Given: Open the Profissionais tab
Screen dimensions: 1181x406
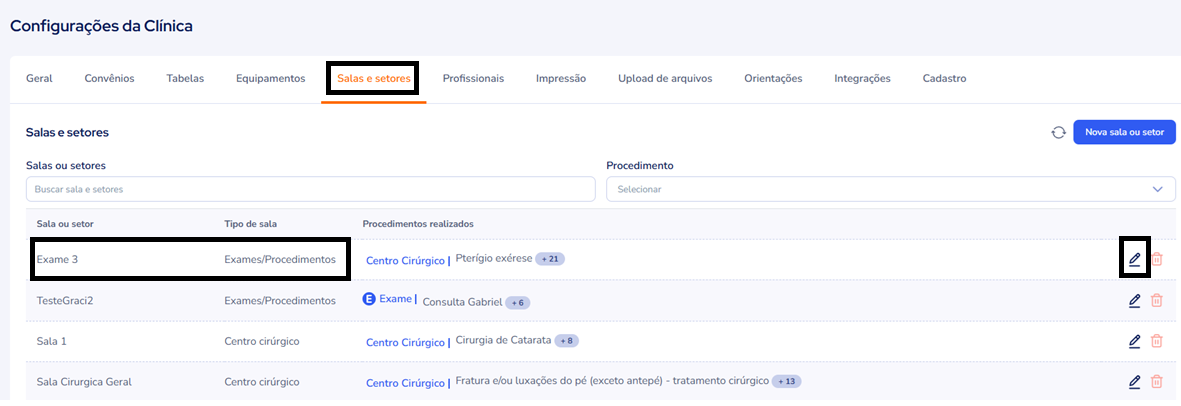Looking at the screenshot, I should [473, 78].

---

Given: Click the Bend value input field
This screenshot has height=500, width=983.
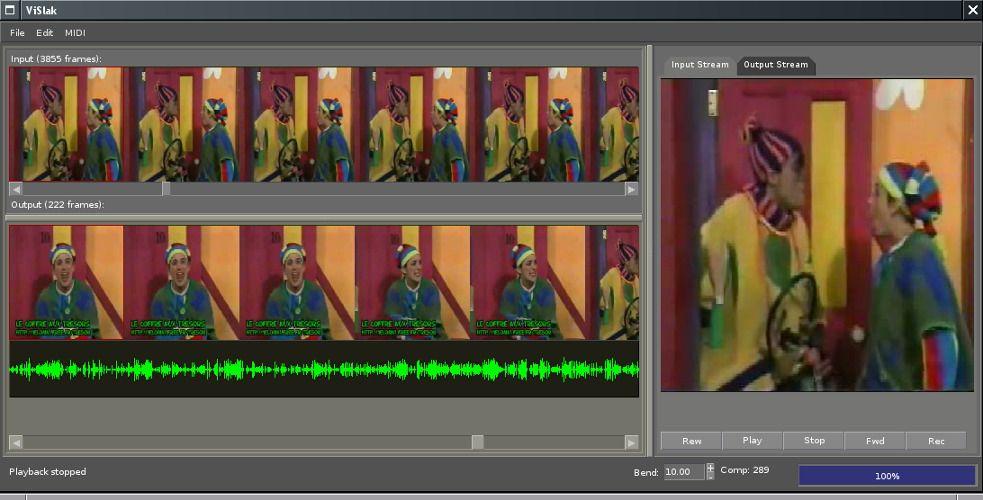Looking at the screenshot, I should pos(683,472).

[SHORT EXERCISE] Reproduce everything from the line containing "Given: Open the Profissionais tab" down to the line containing "Looking at the screenshot, I should [473, 78].", both included, without the pictures.

[EXERCISE RESULT]
Given: Open the Profissionais tab
Screen dimensions: 1181x406
Looking at the screenshot, I should [473, 78].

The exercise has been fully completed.